Work order: An exact transcription of the lines from the one holding "860x588 pixels. How" to the end of the entries below, and nothing more, is the required answer. Please omit the pictures.

= = = =

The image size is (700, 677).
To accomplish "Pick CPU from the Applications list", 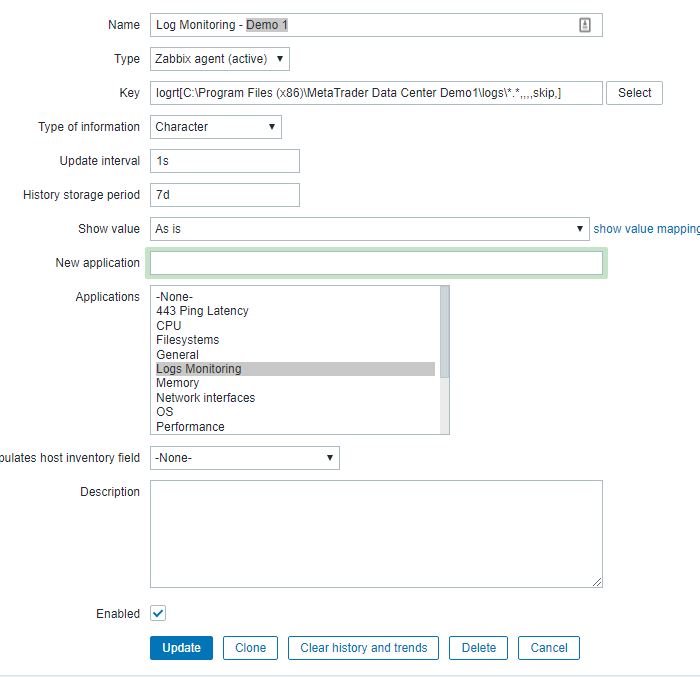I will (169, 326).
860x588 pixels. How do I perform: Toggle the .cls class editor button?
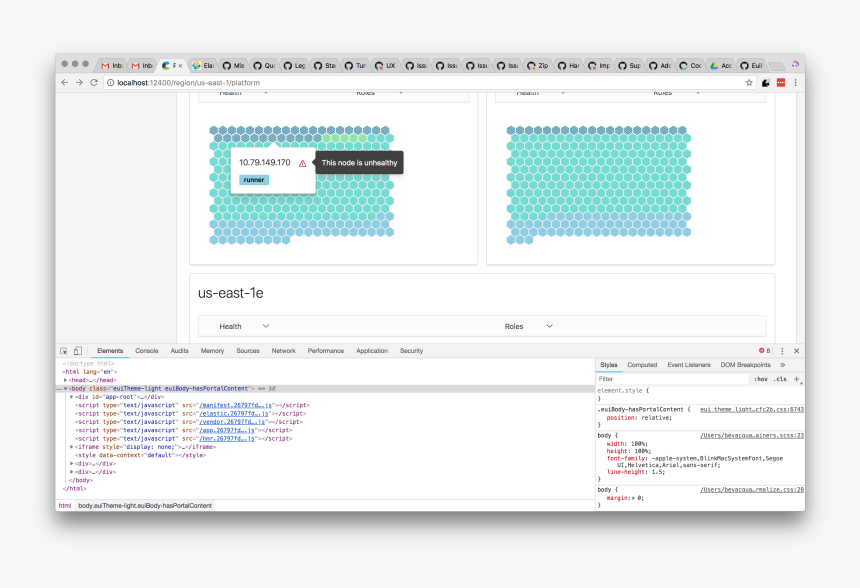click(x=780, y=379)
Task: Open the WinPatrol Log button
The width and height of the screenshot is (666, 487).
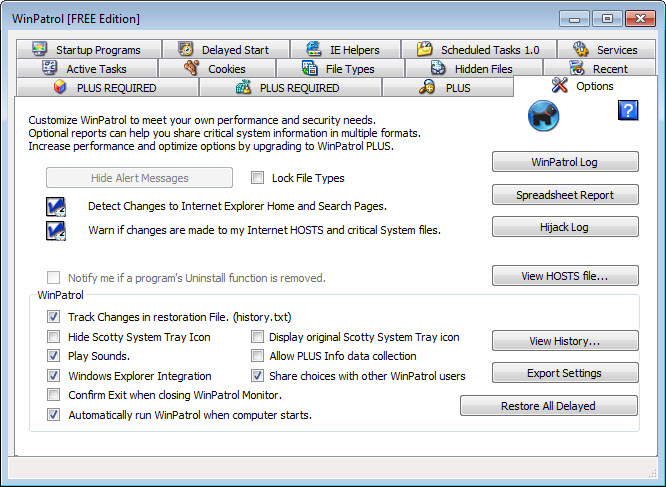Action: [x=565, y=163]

= = = =

The completed task:
860x588 pixels. How do I perform: Toggle the .cls class editor button?
click(x=780, y=379)
Task: Open the WinPatrol Log button
The width and height of the screenshot is (666, 487).
Action: [x=565, y=163]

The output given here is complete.